Work order:
For the entries that follow, state how many lines include the word "will", giving the number and nothing else.
*** Source information ***
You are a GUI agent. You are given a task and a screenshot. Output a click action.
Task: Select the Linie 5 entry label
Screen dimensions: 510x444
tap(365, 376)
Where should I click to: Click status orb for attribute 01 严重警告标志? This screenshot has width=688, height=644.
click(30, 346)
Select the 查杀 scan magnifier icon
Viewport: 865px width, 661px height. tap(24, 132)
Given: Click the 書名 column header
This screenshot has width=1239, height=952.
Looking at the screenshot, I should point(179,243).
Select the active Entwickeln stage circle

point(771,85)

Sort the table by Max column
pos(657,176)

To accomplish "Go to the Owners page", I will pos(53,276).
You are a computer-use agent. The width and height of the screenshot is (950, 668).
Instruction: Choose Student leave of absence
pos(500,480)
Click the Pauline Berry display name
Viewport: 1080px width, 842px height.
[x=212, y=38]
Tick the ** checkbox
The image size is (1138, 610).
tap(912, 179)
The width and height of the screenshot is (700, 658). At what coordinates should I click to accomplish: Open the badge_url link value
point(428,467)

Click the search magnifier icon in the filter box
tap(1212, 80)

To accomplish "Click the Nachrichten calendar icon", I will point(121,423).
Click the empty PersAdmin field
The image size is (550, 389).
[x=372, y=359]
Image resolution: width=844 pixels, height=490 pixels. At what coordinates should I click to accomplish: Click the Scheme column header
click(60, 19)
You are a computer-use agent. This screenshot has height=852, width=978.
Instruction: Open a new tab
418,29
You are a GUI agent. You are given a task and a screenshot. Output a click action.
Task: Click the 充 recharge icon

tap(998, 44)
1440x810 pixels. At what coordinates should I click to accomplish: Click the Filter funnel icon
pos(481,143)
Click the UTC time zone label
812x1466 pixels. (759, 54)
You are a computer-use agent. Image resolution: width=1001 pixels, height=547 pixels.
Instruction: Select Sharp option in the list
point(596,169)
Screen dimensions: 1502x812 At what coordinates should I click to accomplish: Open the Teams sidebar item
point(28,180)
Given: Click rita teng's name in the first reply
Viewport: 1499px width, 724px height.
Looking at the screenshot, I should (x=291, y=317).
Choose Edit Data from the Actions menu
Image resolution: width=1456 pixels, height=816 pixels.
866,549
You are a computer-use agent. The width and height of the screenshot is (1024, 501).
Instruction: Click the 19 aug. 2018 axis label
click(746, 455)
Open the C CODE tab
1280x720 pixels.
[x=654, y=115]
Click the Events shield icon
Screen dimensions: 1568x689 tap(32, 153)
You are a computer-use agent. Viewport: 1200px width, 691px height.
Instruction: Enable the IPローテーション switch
*** End of Source information ***
Your response:
2